Work instruction:
Transcribe exactly, and only, the lines from the one containing "Screen dimensions: 700x430" through the end of the entries below, leaving the pictures out.

======== Data for analysis ========

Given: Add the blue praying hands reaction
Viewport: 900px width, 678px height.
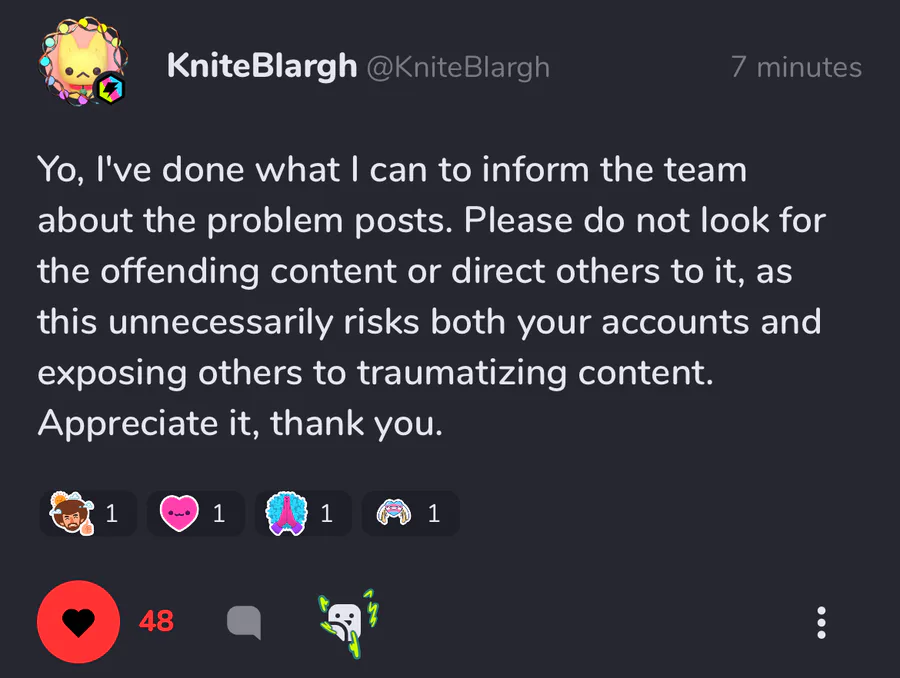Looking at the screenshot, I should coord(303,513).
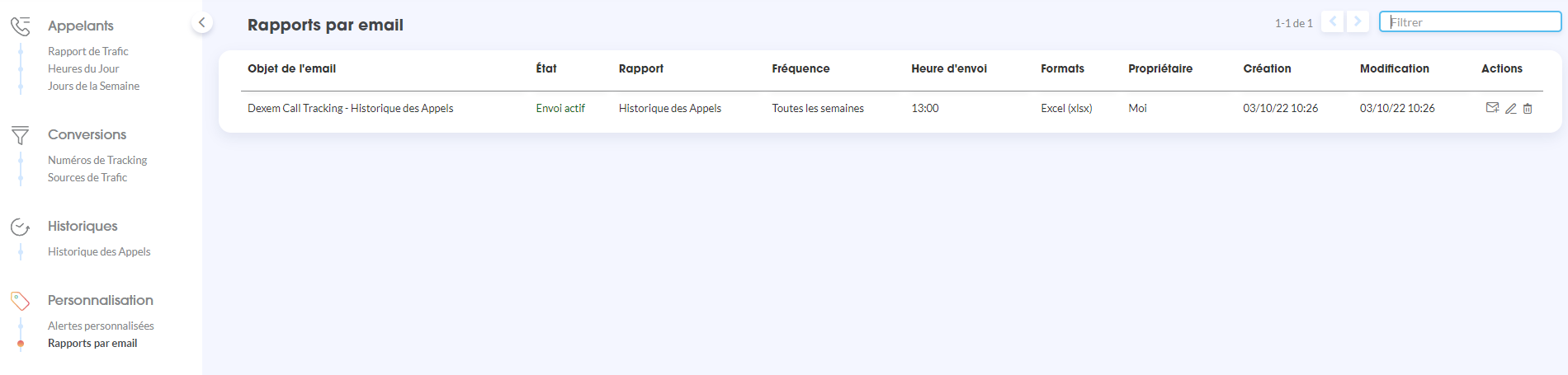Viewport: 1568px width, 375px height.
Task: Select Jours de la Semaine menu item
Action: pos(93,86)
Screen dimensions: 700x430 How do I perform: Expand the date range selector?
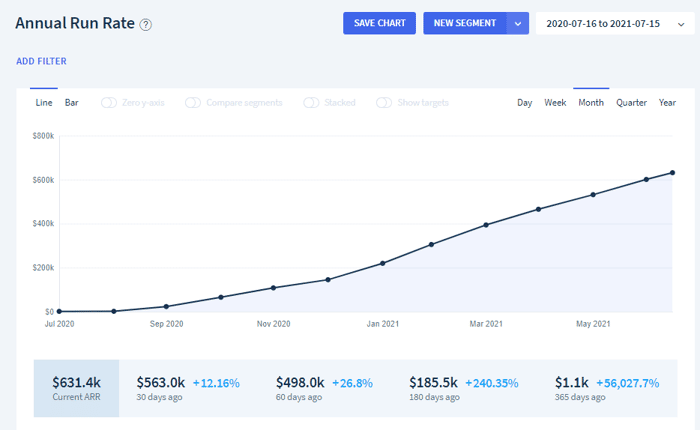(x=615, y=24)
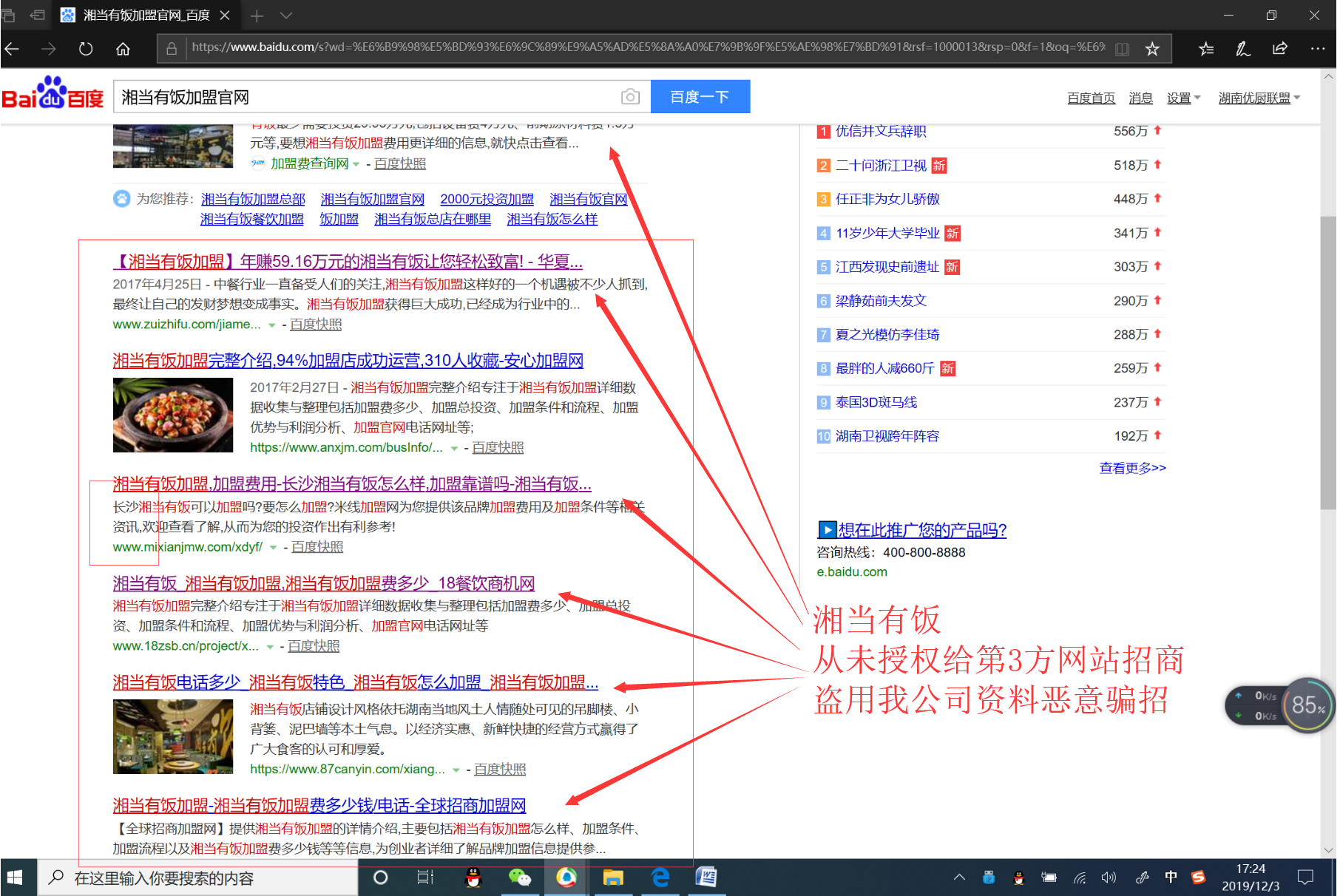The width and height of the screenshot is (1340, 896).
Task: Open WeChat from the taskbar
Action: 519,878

========

Result for this exercise:
Screen dimensions: 700x430 How do I perform: Expand the date range selector?
(x=615, y=24)
The width and height of the screenshot is (1340, 896).
Task: Open WeChat from the taskbar
Action: 519,878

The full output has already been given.